-- Source material --

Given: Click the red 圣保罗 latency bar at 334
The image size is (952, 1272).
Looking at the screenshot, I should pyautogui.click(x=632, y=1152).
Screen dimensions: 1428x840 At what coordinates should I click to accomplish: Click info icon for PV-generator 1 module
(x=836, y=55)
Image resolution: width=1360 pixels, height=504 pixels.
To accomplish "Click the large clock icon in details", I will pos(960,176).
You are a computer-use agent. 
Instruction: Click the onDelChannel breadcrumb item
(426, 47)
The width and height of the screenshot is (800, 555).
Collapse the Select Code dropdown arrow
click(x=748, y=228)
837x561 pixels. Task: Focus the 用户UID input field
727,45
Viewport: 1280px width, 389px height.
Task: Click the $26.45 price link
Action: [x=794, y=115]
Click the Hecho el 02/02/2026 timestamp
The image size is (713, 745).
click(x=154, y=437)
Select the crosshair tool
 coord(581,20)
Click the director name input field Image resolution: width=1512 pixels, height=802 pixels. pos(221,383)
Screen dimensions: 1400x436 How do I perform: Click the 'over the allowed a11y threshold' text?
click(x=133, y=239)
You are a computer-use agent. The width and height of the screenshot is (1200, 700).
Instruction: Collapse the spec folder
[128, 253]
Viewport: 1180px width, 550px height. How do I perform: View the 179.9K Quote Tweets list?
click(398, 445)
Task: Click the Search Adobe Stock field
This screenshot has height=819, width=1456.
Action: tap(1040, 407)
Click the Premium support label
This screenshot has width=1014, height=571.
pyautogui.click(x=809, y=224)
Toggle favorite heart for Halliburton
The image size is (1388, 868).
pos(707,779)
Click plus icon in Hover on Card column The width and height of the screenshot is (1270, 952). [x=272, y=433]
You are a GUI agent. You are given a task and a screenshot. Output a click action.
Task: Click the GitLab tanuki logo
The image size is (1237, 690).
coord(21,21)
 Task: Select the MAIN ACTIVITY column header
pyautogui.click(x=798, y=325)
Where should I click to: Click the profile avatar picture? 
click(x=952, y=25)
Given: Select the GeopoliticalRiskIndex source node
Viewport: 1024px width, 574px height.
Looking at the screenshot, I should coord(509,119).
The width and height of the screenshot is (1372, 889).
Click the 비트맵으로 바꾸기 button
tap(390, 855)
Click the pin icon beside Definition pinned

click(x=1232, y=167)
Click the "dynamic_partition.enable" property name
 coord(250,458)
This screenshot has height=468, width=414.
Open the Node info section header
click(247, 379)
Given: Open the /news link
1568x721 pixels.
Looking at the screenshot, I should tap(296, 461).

-- Problem to work on --
Copy out the material above verbatim, from the first line through the last.

-- Written answer --
Given: Click the red 圣保罗 latency bar at 334
The image size is (952, 1272).
Looking at the screenshot, I should pyautogui.click(x=632, y=1152).
Screen dimensions: 1428x840 At what coordinates should I click to accomplish: Click info icon for PV-generator 1 module
(x=836, y=55)
Image resolution: width=1360 pixels, height=504 pixels.
To accomplish "Click the large clock icon in details", I will pos(960,176).
You are a computer-use agent. 
Instruction: Click the onDelChannel breadcrumb item
(426, 47)
The width and height of the screenshot is (800, 555).
Collapse the Select Code dropdown arrow
click(x=748, y=228)
837x561 pixels. Task: Focus the 用户UID input field
727,45
Viewport: 1280px width, 389px height.
Task: Click the $26.45 price link
Action: [x=794, y=115]
Click the Hecho el 02/02/2026 timestamp
The image size is (713, 745).
click(x=154, y=437)
Select the crosshair tool
 coord(581,20)
Click the director name input field Image resolution: width=1512 pixels, height=802 pixels. pos(221,383)
Screen dimensions: 1400x436 How do I perform: Click the 'over the allowed a11y threshold' text?
click(x=133, y=239)
You are a computer-use agent. The width and height of the screenshot is (1200, 700).
Instruction: Collapse the spec folder
[128, 253]
Viewport: 1180px width, 550px height. How do I perform: View the 179.9K Quote Tweets list?
click(398, 445)
Task: Click the Search Adobe Stock field
This screenshot has height=819, width=1456.
Action: tap(1040, 407)
Click the Premium support label
This screenshot has width=1014, height=571.
pyautogui.click(x=809, y=224)
Toggle favorite heart for Halliburton
The image size is (1388, 868).
pos(707,779)
Click plus icon in Hover on Card column The width and height of the screenshot is (1270, 952). [x=272, y=433]
You are a GUI agent. You are given a task and a screenshot. Output a click action.
Task: Click the GitLab tanuki logo
The image size is (1237, 690).
coord(21,21)
 Task: Select the MAIN ACTIVITY column header
pyautogui.click(x=798, y=325)
Where should I click to: Click the profile avatar picture? 
click(x=952, y=25)
Given: Select the GeopoliticalRiskIndex source node
Viewport: 1024px width, 574px height.
Looking at the screenshot, I should coord(509,119).
The width and height of the screenshot is (1372, 889).
Click the 비트맵으로 바꾸기 button
tap(390, 855)
Click the pin icon beside Definition pinned

click(x=1232, y=167)
Click the "dynamic_partition.enable" property name
 coord(250,458)
This screenshot has height=468, width=414.
Open the Node info section header
click(247, 379)
Given: Open the /news link
1568x721 pixels.
Looking at the screenshot, I should tap(296, 461).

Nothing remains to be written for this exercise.